Editor Descriptions:

Fernand Mourlot (1895-1988) grew up in the family printing shop in Paris but it wasn’t until he took over in the early 1920s that he would change the fabric of printing forever. His influence fostered a resurgence of lithography, revealing it as a new avenue for expression and a new realm of possibilities for likes of Pablo Picasso, Henri Matisse, Marc Chagall, Joan Miró, Georges Braque, Fernand Léger, and Alberto Giacometti to enrich their own work as well as fine art in general. Fernand cultivated the lithograph as a painter’s medium and the family studio on Rue Chabrol became a hub where he could invite artists to work directly on the stone, as if creating a poster. In 1937, the studio produced two posters (based on paintings by Matisse and Bonnard) for the Maitres de l’Art indépendant exhibition at the Petit Palais. The posters were of such excellent quality that it was clear they had attained the height of printing mastery. Fernand retired in the mid 1970s but his name remains to this day synonymous with rebirth of lithography.

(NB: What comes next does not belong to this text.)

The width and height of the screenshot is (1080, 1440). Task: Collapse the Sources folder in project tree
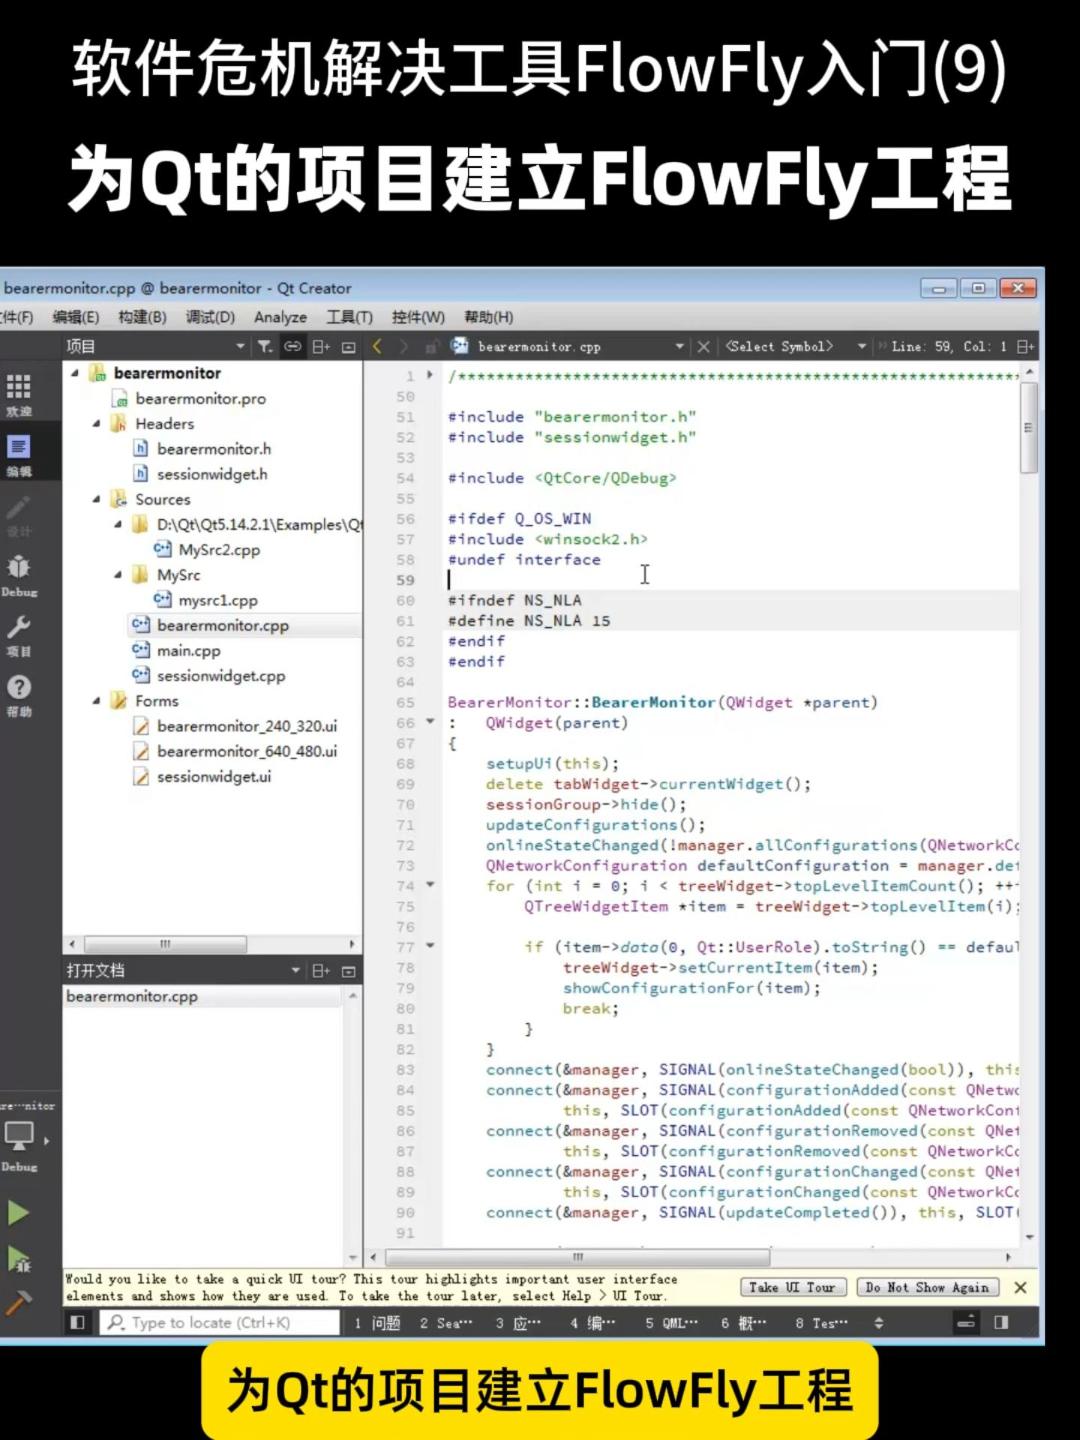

Francis Ponge (1899-1988) was a French essayist and a renowned poet. Influenced by surrealism, he developed a form of prose poem, minutely examining everyday objects. He was born into a Protestant family in Montpellier in the South of France, the son of Armand Ponge, a banker, and his wife Juliette, née Saurel. He studied in Paris at the Sorbonne and the École de Droit where he read law. In 1918–19 he served in the French army and in 1919 he joined the Socialist Party.

Ponge worked for the Parisian publishing companies Editions Gallimard and Hachette and before the outbreak of the Second World War he was briefly an insurance salesman. His earliest poems were published in 1923, and he established a reputation in French literary circles. During the 1930s Ponge was associated with the Surrealist movement.

During the Second World War, Ponge joined the French Resistance. From 1952 to 1965 he held a professorship at the Alliance Française in Paris and in 1966 and 1967 he was a visiting professor at Barnard College and Columbia University in the US. In his later years Ponge was a recluse, living at his country house.